_Short problem_:
Copy the items word for word, beginning at the line that contains "This screenshot has width=1078, height=985." and continuing through the end of the items. Leave the pictures out of your copy.

Entries for locating text and elements:
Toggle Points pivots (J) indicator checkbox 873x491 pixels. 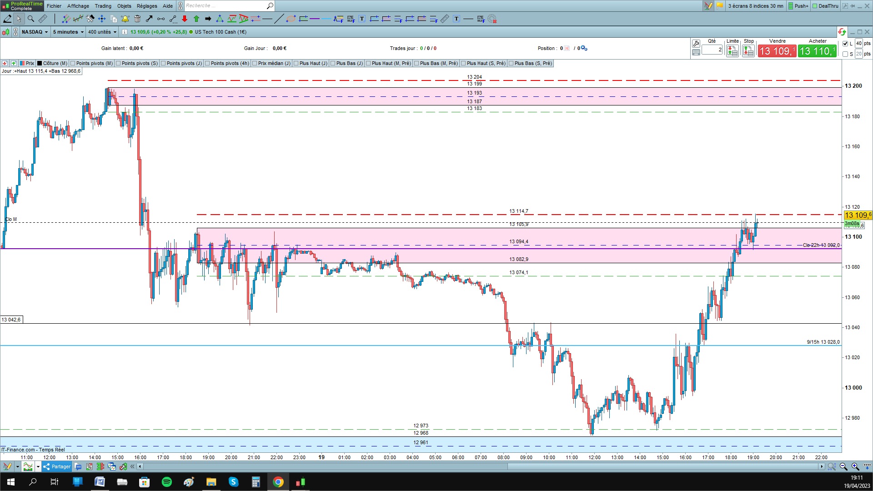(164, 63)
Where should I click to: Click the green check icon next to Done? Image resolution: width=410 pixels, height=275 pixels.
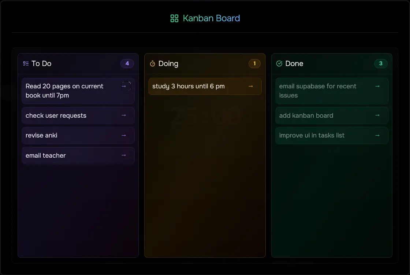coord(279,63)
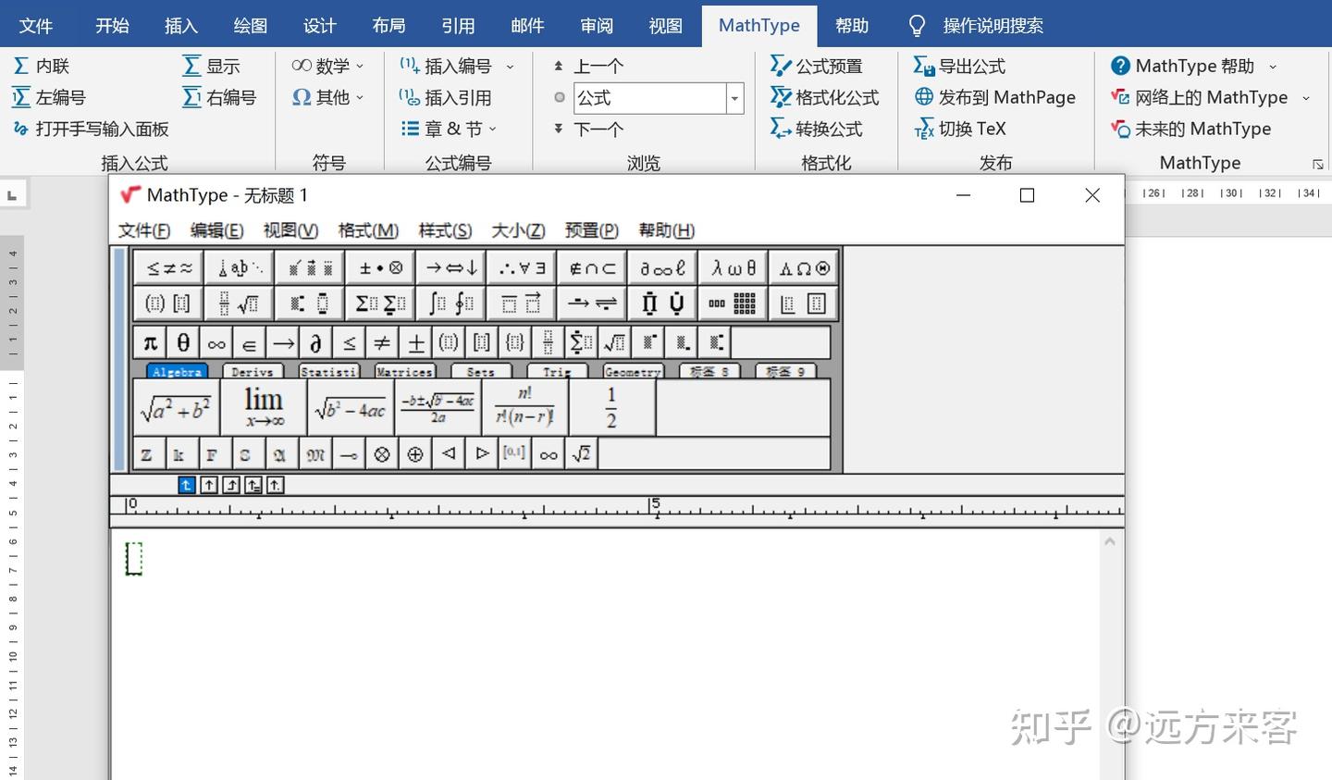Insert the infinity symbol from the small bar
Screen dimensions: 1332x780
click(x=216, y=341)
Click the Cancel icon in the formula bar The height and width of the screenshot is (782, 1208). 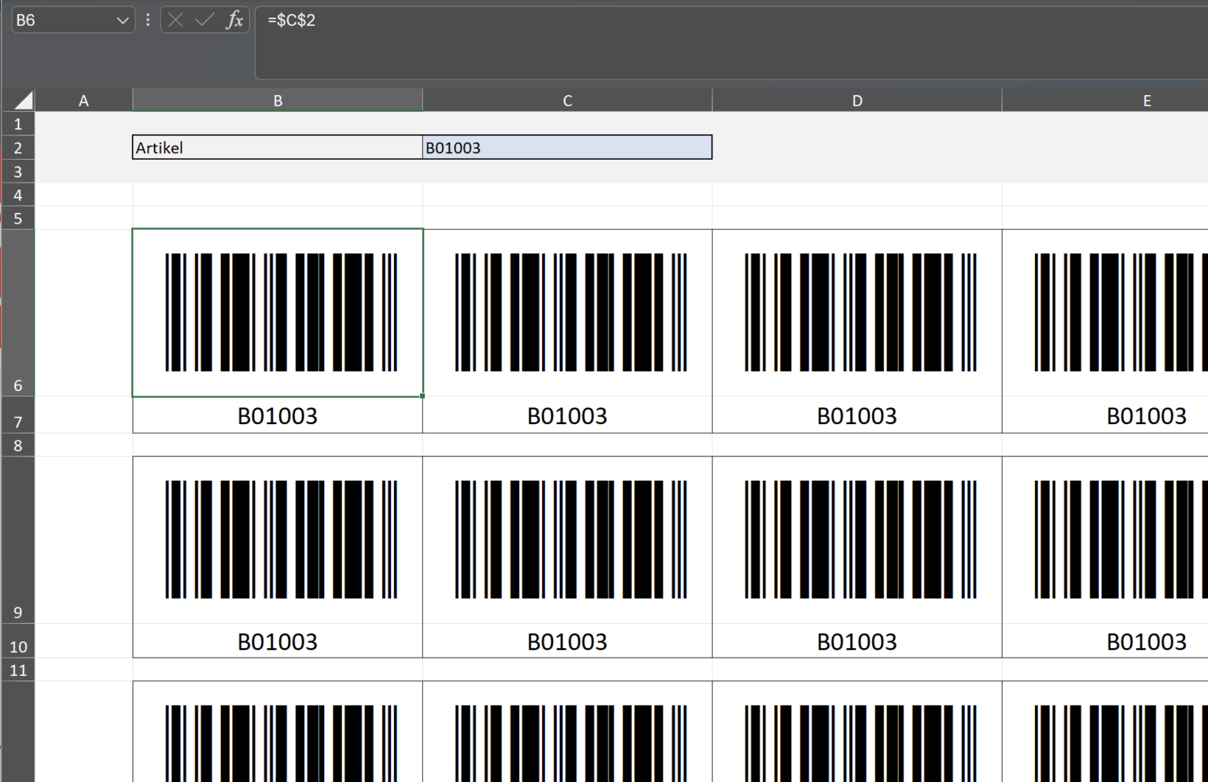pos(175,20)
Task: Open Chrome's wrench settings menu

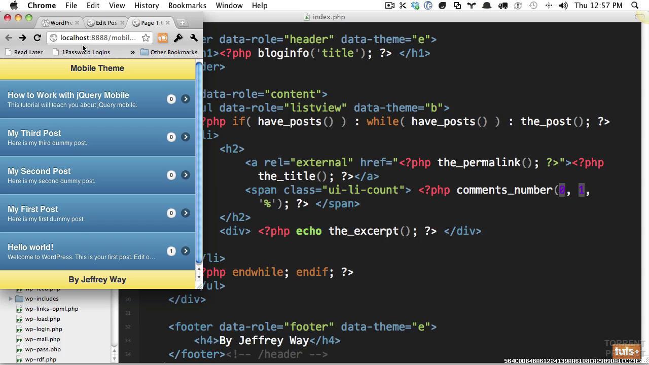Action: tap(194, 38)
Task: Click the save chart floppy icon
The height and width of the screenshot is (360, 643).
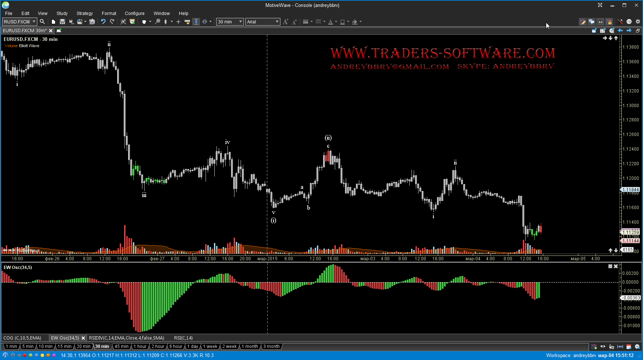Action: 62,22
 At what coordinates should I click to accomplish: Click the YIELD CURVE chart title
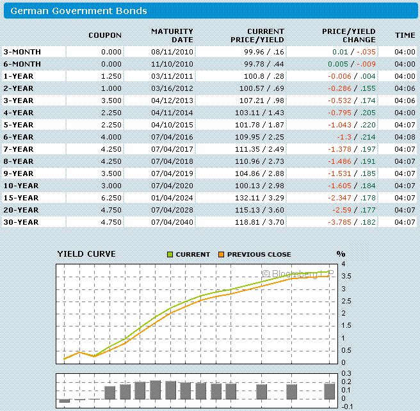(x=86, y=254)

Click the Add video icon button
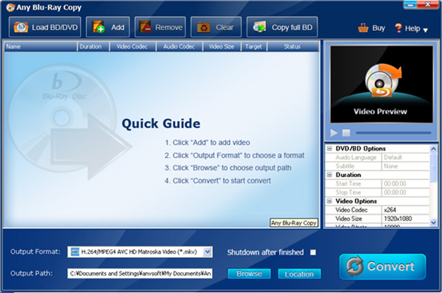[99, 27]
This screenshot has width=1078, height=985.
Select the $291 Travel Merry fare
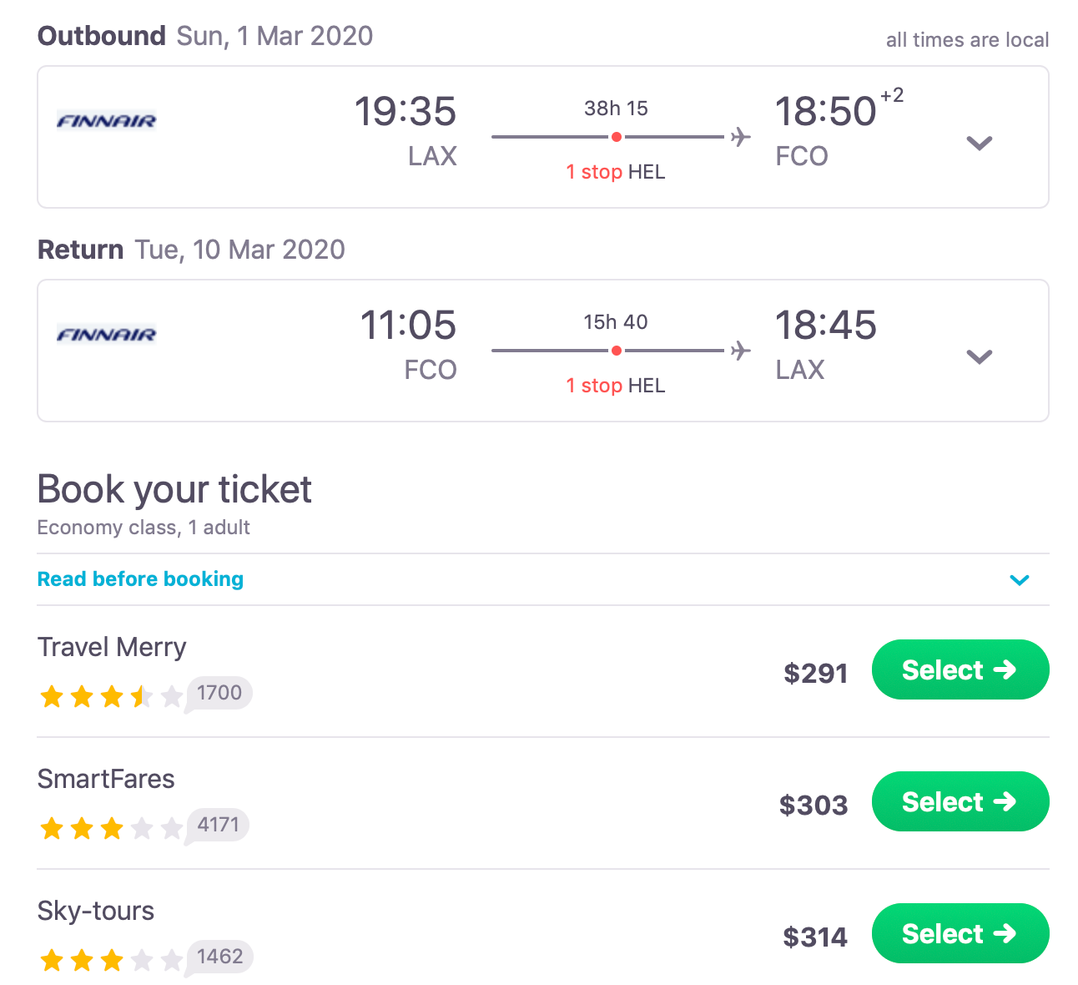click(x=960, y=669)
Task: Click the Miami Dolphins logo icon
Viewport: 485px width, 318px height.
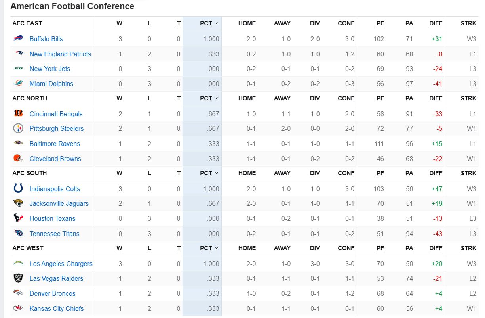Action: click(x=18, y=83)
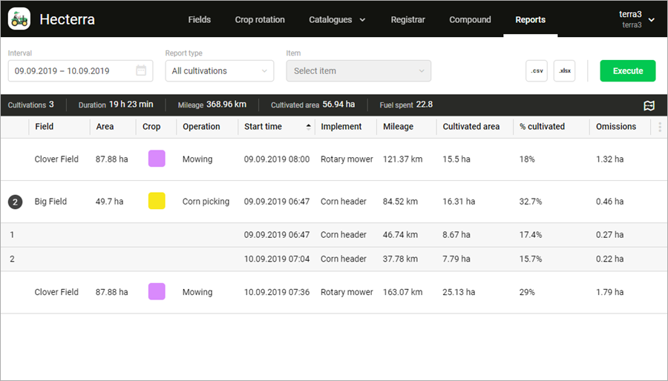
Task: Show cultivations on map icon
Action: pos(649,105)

_The answer_:
This screenshot has width=1078, height=985.
Select the $291 Travel Merry fare
click(x=960, y=669)
Task: Click the Miami Dolphins logo icon
Viewport: 485px width, 318px height.
Action: click(x=18, y=83)
Task: Show cultivations on map icon
Action: pos(649,105)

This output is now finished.